Burning the trees that are removed immediately releases carbon even if the emissions are scrubbed. There is carbon on the scrubbers that needs to be disposed of (buried?), even if it doesn't go into the atmosphere. 

Fuel stock for a biomass plant will come from trees thinned for the "donut" project. When those are all burned, the plant would not be torn down or mothballed. The trees in the forest will keep growing and getting thicker and will need continual thinning. That would feed the biomass plant sustainably (?) so there wouldn't be a need for burning trash and turning the plant into an incinerator.
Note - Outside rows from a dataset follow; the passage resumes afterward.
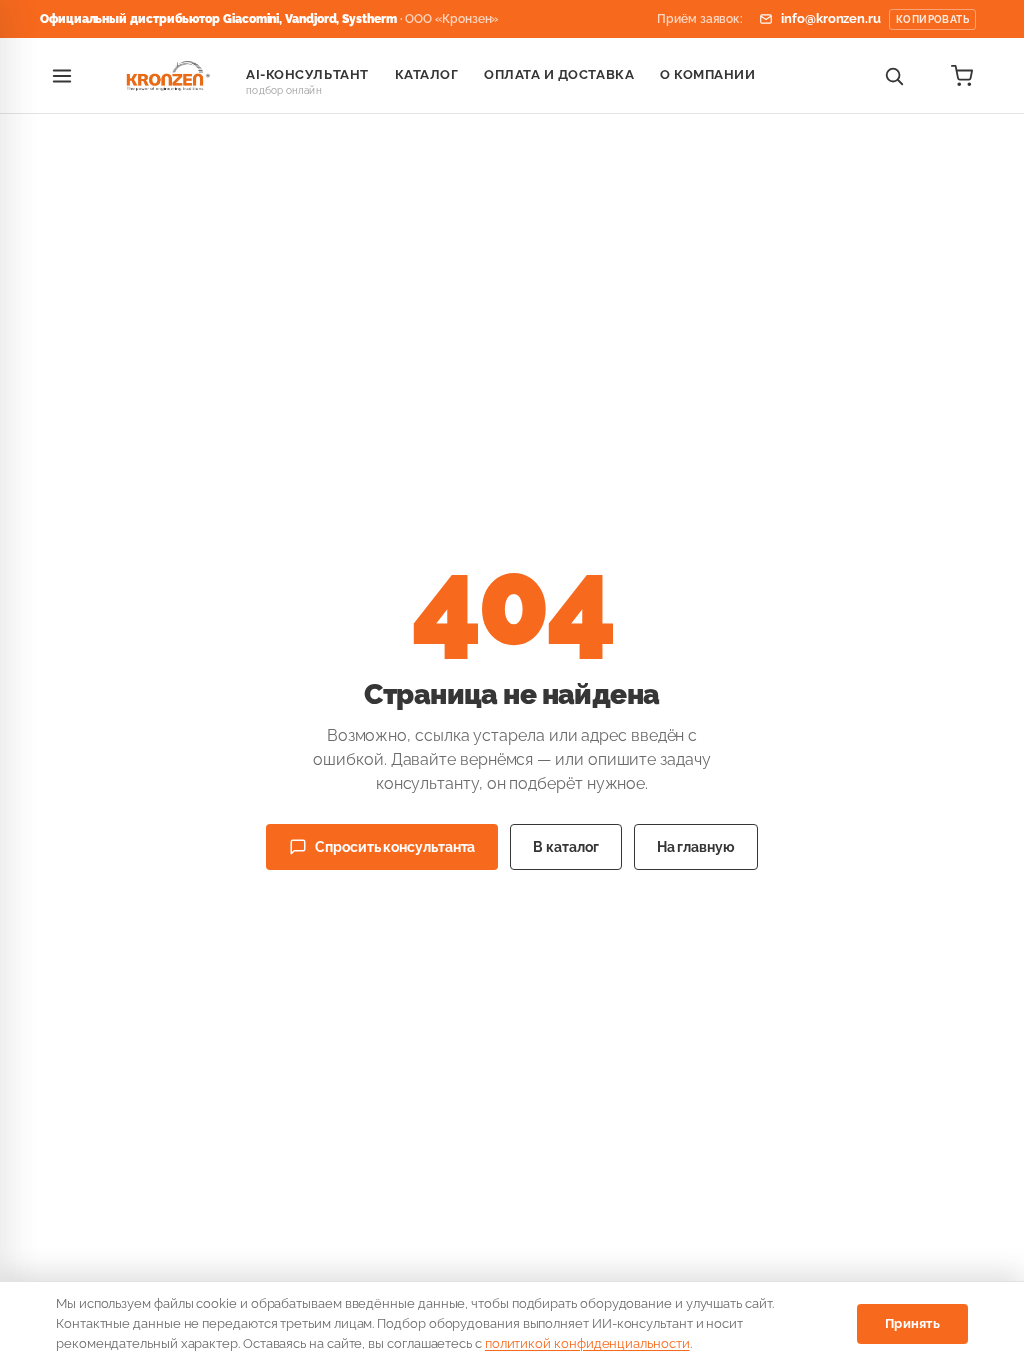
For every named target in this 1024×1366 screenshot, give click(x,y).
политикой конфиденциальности (587, 1343)
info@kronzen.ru (875, 18)
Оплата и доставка (559, 74)
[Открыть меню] (62, 76)
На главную (696, 847)
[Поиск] (894, 76)
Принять (912, 1323)
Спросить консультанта (395, 847)
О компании (707, 74)
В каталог (565, 847)
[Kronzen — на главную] (165, 76)
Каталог (427, 74)
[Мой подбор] (962, 76)
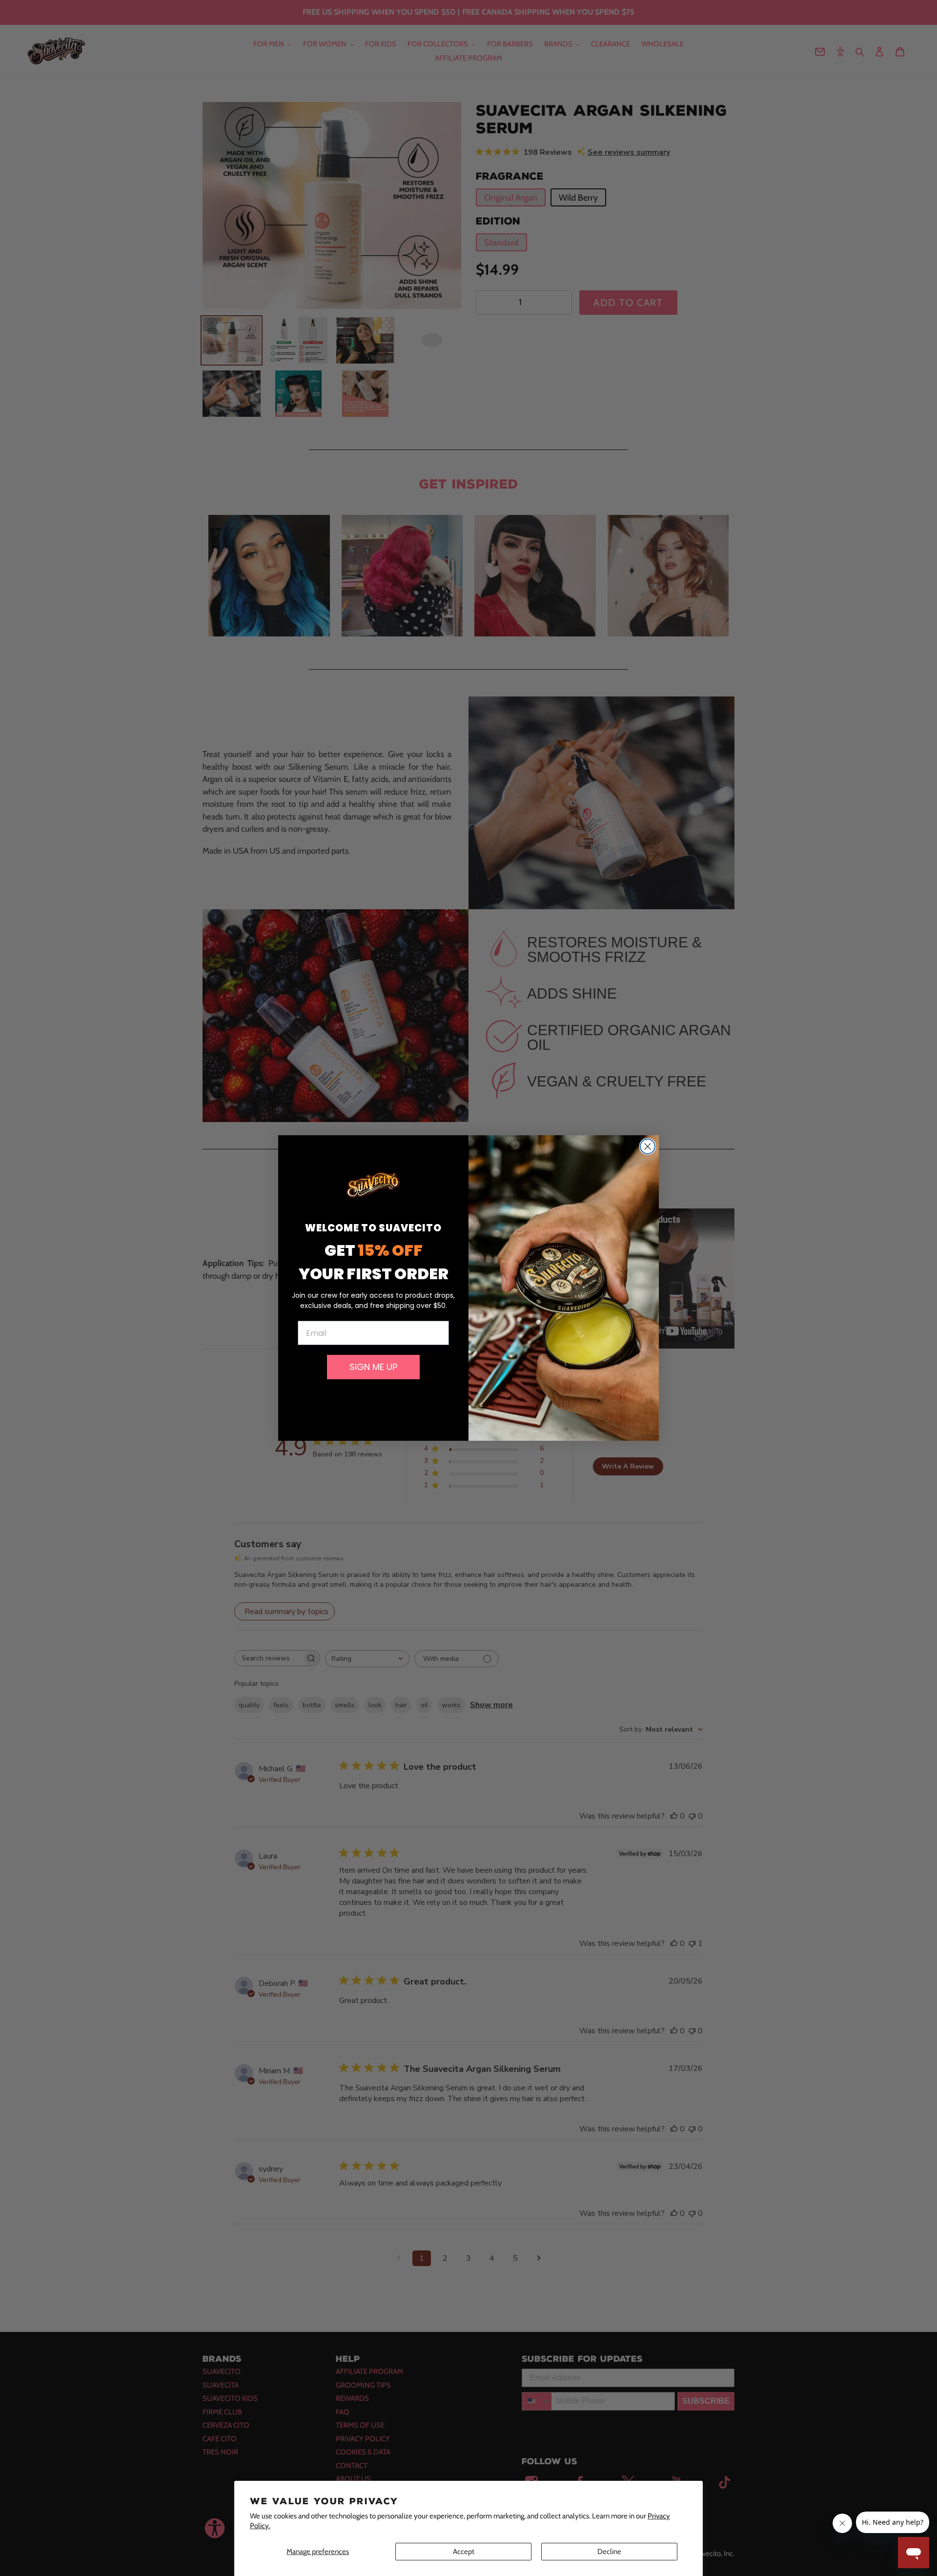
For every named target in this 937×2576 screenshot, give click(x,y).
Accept (463, 2551)
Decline (609, 2551)
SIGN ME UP (373, 1367)
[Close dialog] (647, 1146)
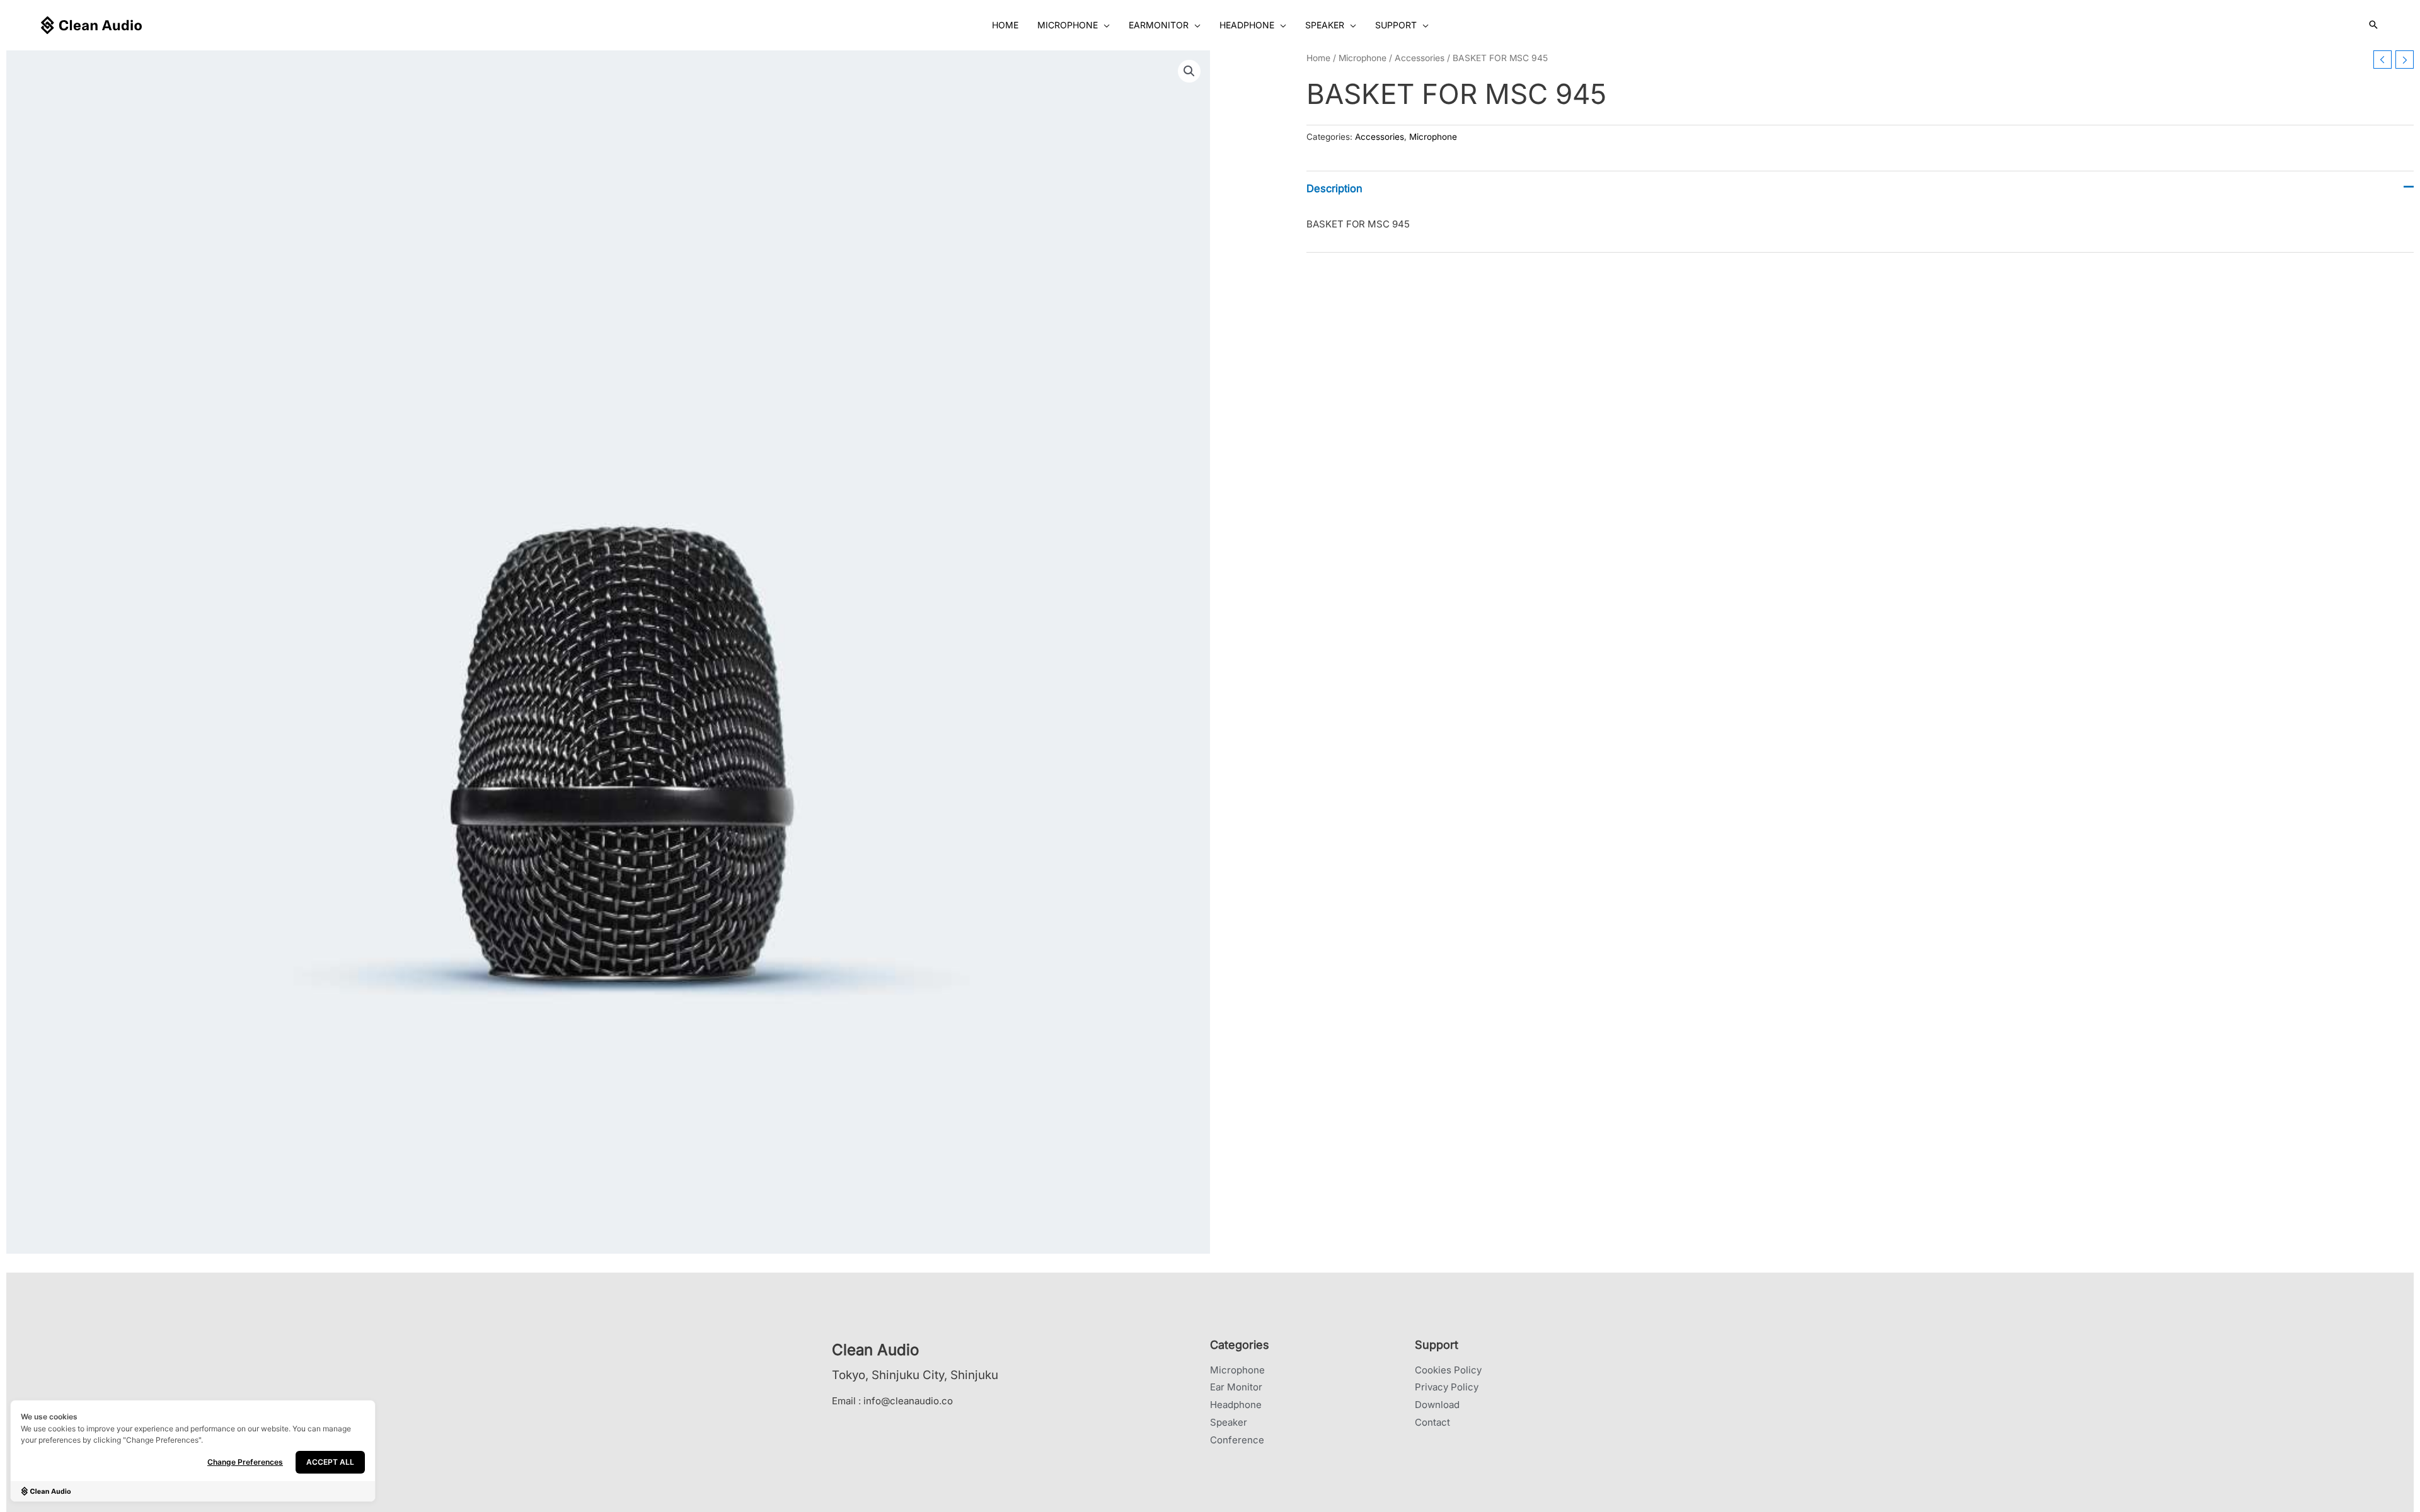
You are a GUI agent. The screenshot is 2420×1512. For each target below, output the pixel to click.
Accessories (1419, 58)
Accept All (330, 1462)
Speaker (1228, 1422)
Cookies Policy (1448, 1370)
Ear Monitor (1236, 1387)
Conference (1237, 1440)
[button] (1104, 25)
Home (1318, 58)
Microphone (1362, 58)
Saving the Town of Mammoth Lakes
To save the town of Mammoth from burning down, home hardening is the most effective thing that can be done. A cleared area, aka a defensible space around each home is necessary.  Maya shared a story about a house in the forest that had a defensible space that was spared destruction when a forest fire jumped right around it because of lack fuel immediately adjascent to the home.

Thinning the forest saves the forest, not the town.

Doing it Right
•    Thinning done poorly is a disaster. Thinning done right can protect a forest
•    The donut project and the biomass facility could be a model for the state on how to best protect a forest and a town.